Lecture 2: Logspace
Last week:
- $TIME(f(n)), SPACE(f(n)), NTIME, NSPACE, ..$
- Speedup Theorem (2.2)
- $REACH$ (for directed graphs) aka $GAP$ is in $NL$ aka $NSPACE(log(n))$
- $REACH$ is in $SPACE(log^2(n))$
Th: \(NL ⊆ P\) i.e. \(∀ℳ ∈ NL, ∃M'_ℳ ∈ P \text{ running in } P_L(n), M'_ℳ \text{ recognizes } L(ℳ)\)
Proof: the number of possible configurations of the TM is exponential in the space used.
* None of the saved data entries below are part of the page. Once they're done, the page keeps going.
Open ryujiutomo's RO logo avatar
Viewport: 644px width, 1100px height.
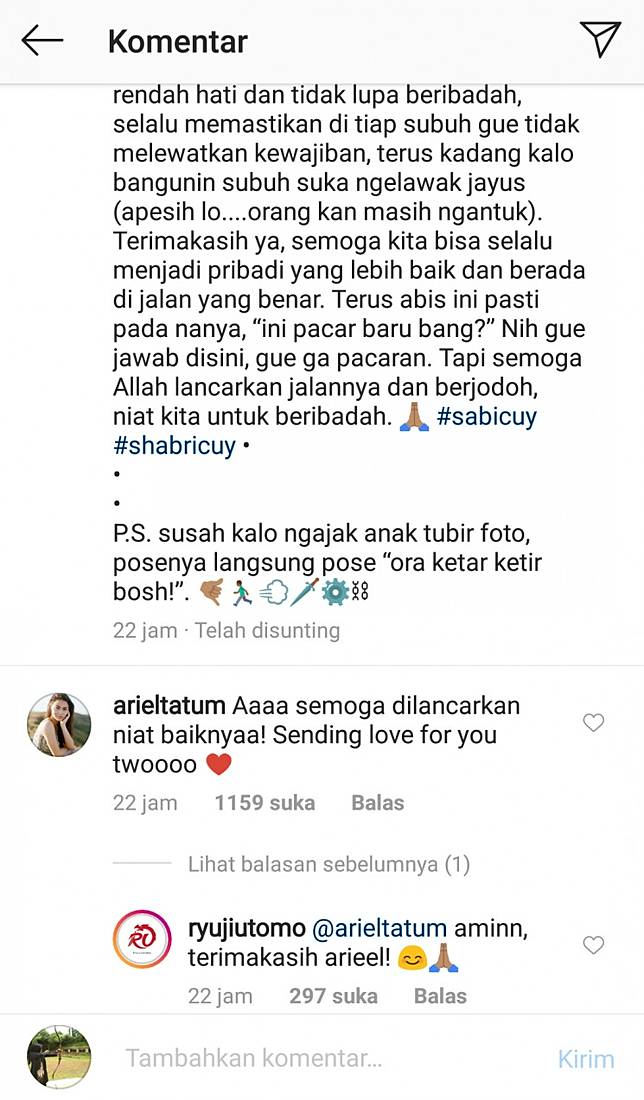(x=142, y=939)
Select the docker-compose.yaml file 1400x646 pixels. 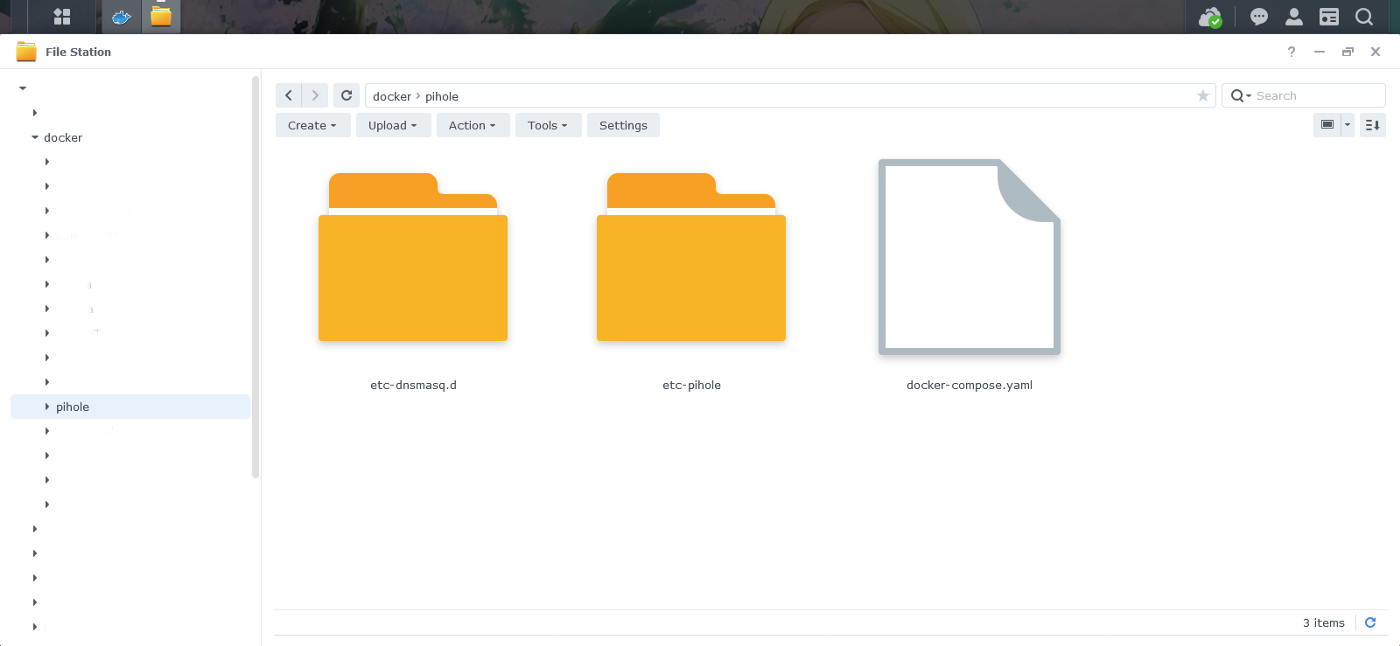(x=969, y=258)

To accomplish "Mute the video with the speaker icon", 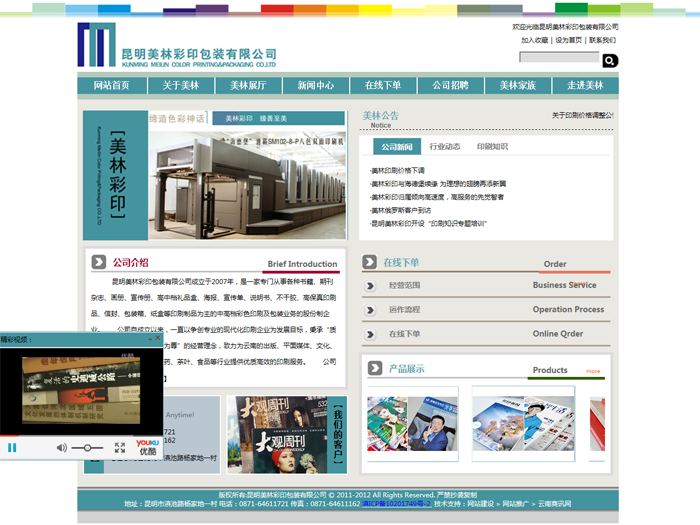I will (x=61, y=447).
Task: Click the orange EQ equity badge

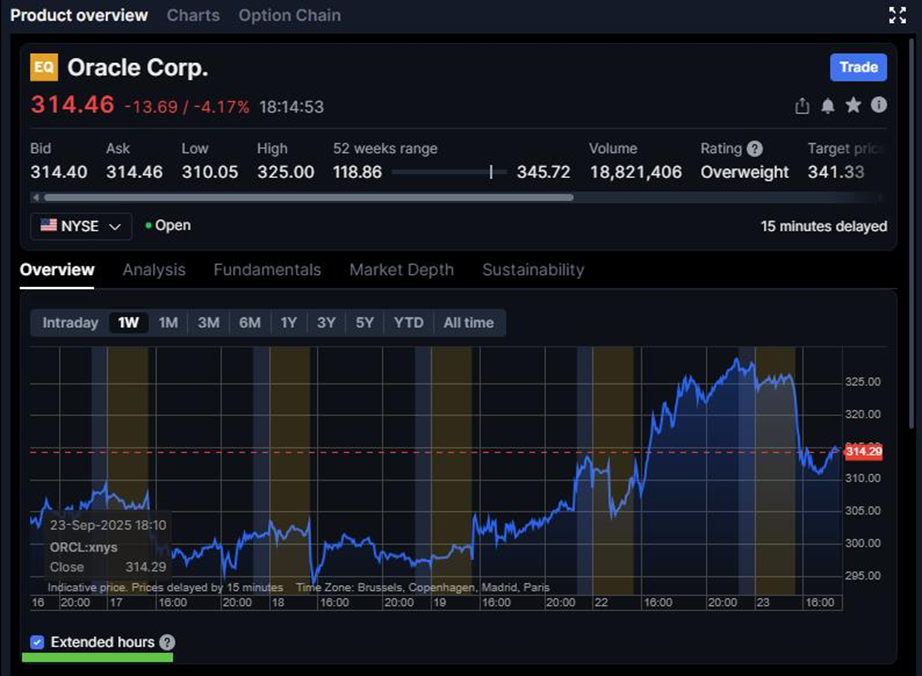Action: [43, 67]
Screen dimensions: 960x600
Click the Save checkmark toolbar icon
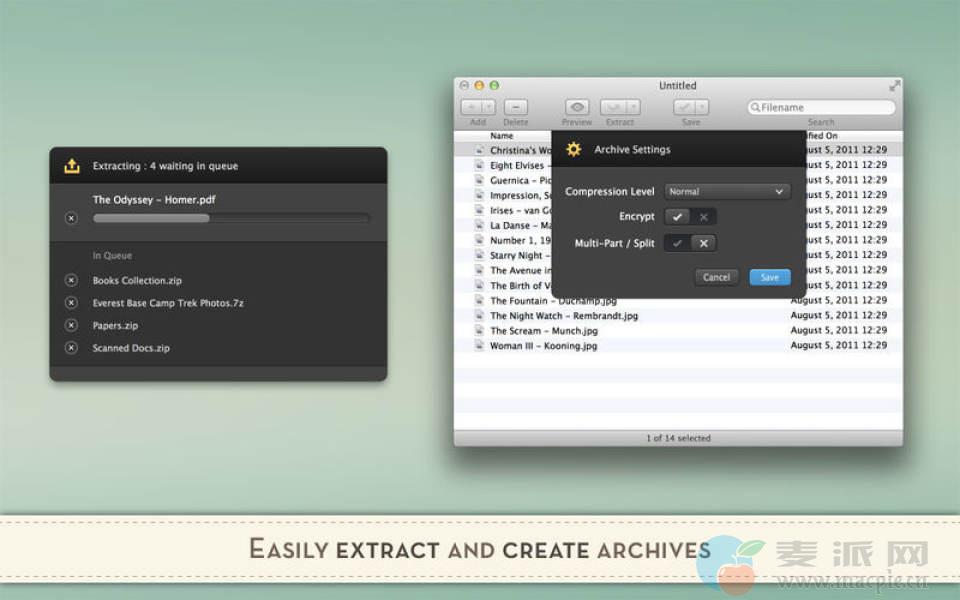pyautogui.click(x=685, y=107)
So if logarithmic space is used ⟶ polynomial time.
ndTM in Logspace:
\[M ≝ ⟨Q, Σ, k \text{ working tapes}, q_{accept}, q_{reject}, Δ⟩\]on input $x∈Σ^\ast$
The set of configurations depends on the input: a configuration is of the form:
\[(q, \underbrace{i}_{\text{position on the lecture tape}}, \underbrace{w_1}_{\text{word on the first working tape}}, \underbrace{l_1}_{\text{position on the first working tape}}, \ldots, w_k, l_k)\]number of configurations:
\[\vert Q \vert × \underbrace{n}_{\text{ for } i} \underbrace{\log(n)^k}_{\text{ positions on the working tapes}} × \underbrace{\vert Σ \vert^{k \log(n)}}_{\text{as the sum of the lengths is bounded by } \log(n), \text{to be more precise: } \vert Σ \vert^{ \log(n)}}\]bounded by:
\[k_M × n^2 × n^{k \log(\vert Σ \vert)} ∈ O(n^{k_M})\]it is polynomial in the size of the input, since the polynomial may depend on $M$ (or $L$ when considering the language)
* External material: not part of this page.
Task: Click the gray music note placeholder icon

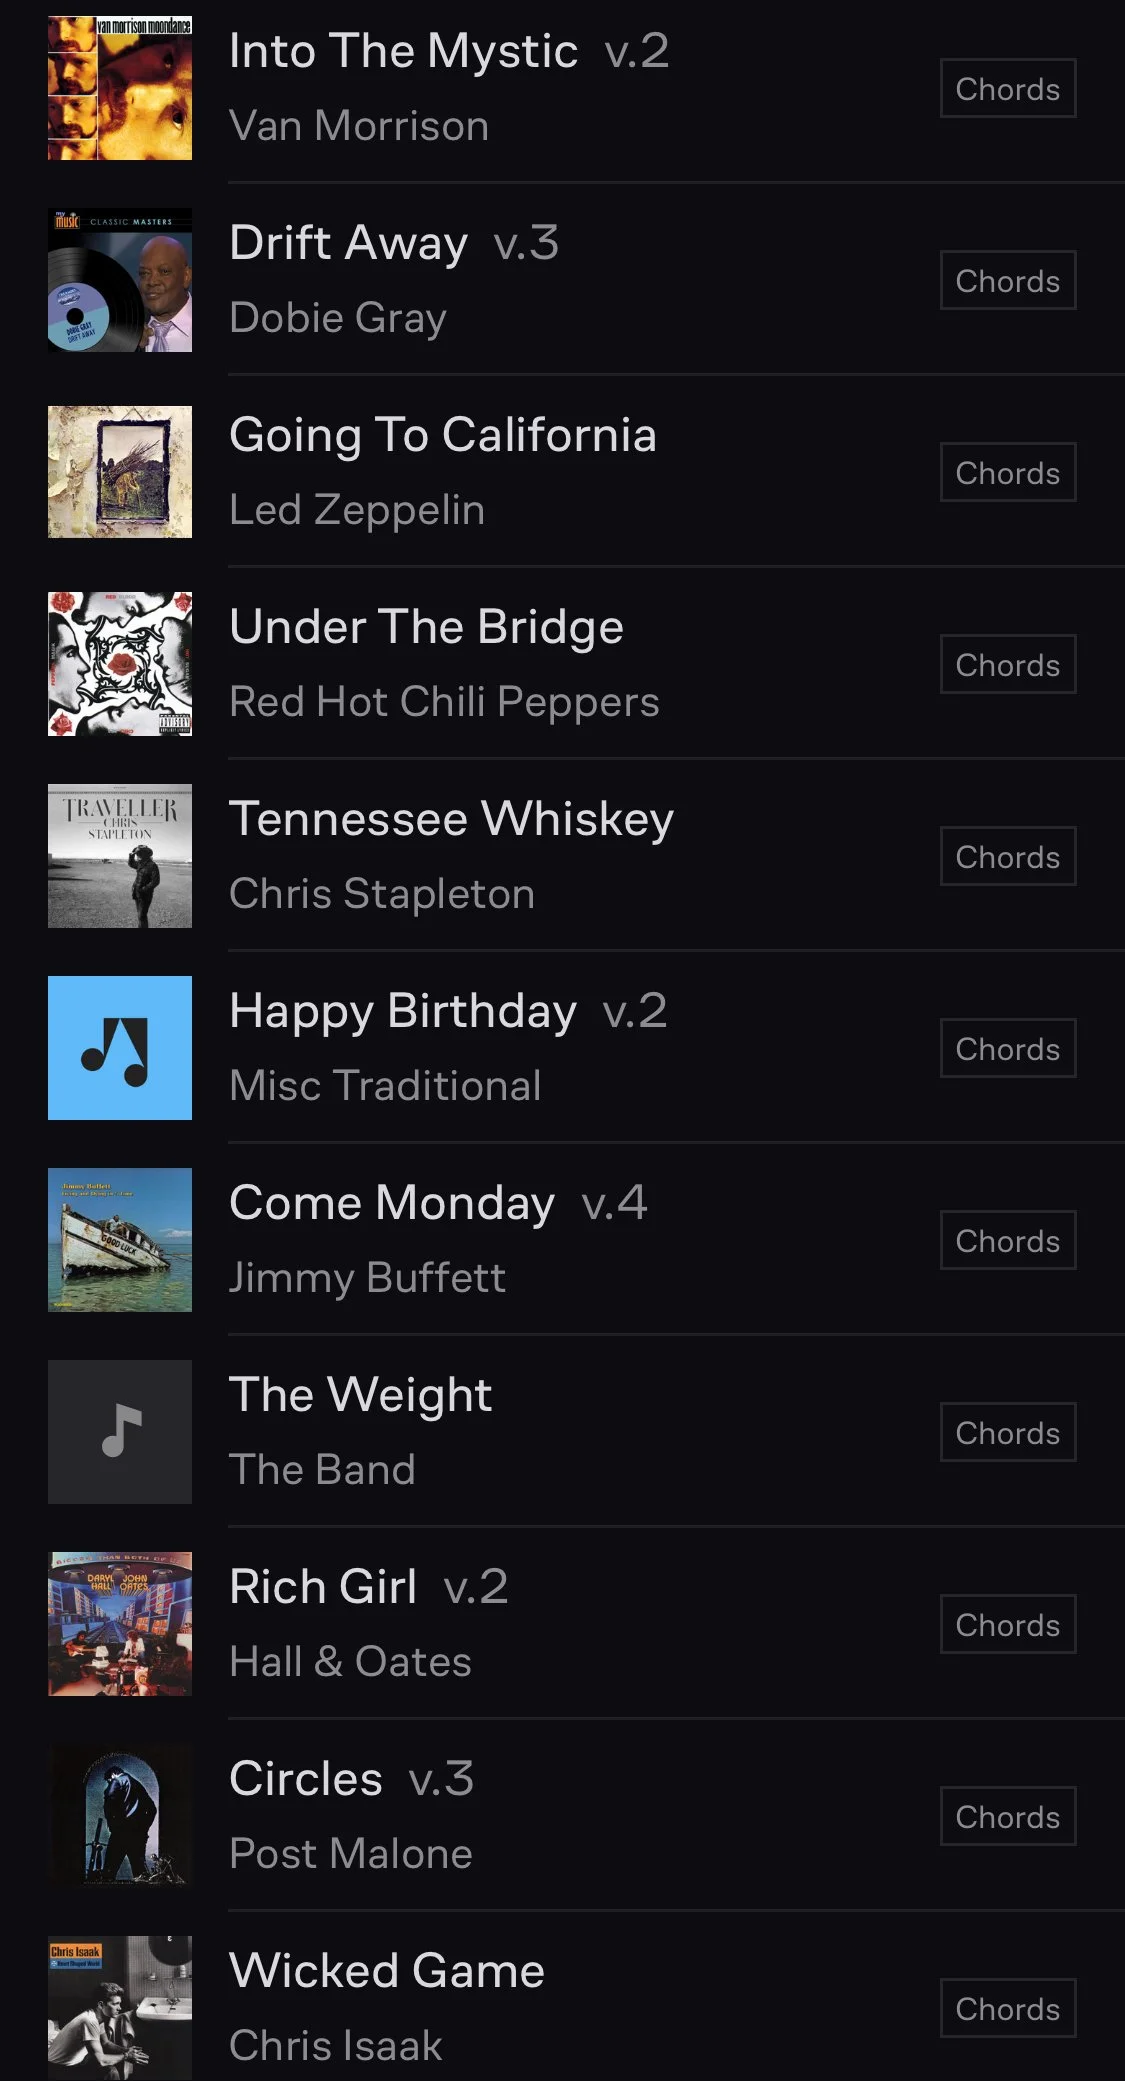Action: pos(120,1432)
The machine $M’_ℳ$ creates the graph of configurations so that each edge from one configuration to another match according to the transition table of $ℳ$
⟶ then: is there a path from an initial configuration to a final one ? ⟹ in polynomial time with respect to the input $x$ (the polynomial depending on $ℳ$)
Savitch Theorem (1970)
Savitch: \(NSPACE(f(n)) ⊆ SPACE(f^2(n))\)
for every space constructible $f$ (or $f(n) ≥ \log(n)$)
Space constructible ⟹ $f ≥ \log$
Proof: we will reduce this problem to $REACH$ in $SPACE(\log^2(n))$
Lemma: Let
- $M’$ that computes $G: A^\ast ⟶ B^\ast$ in space $g(n)$ ($≥ \log(n)$)
- $M$ that computes $F: C^\ast ⟶ A^\ast$ in space $h(n)$ (space constructible, $≥ \log(n)$)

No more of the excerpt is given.